TASK STATEMENT:
Whichever lines include the word "agent", copy them as they appear in the data.

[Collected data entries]
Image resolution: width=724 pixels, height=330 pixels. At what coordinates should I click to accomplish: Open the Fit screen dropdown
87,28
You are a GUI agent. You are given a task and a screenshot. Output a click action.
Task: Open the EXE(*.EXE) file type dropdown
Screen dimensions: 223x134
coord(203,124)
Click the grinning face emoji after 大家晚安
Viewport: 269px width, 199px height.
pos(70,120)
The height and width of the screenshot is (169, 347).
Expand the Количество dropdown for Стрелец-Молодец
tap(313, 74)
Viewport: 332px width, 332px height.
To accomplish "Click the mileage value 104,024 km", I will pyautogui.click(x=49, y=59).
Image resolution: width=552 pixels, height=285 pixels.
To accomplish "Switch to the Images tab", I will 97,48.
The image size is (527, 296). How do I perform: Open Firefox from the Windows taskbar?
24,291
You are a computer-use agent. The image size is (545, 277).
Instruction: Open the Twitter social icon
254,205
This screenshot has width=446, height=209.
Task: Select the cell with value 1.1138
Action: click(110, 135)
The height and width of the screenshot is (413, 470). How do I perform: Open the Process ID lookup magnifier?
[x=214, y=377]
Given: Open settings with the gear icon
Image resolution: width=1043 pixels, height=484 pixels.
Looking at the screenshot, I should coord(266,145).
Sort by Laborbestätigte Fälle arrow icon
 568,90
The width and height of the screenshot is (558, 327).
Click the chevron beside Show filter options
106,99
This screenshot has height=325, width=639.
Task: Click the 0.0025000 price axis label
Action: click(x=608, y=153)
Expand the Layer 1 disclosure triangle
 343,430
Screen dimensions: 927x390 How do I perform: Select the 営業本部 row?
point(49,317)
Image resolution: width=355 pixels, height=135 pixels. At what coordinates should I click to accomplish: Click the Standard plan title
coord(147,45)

REPLY TO THE TASK:
You are a GUI agent. You are given a task and a screenshot. Output a click action.
You are a computer-use agent. The image size is (545, 277).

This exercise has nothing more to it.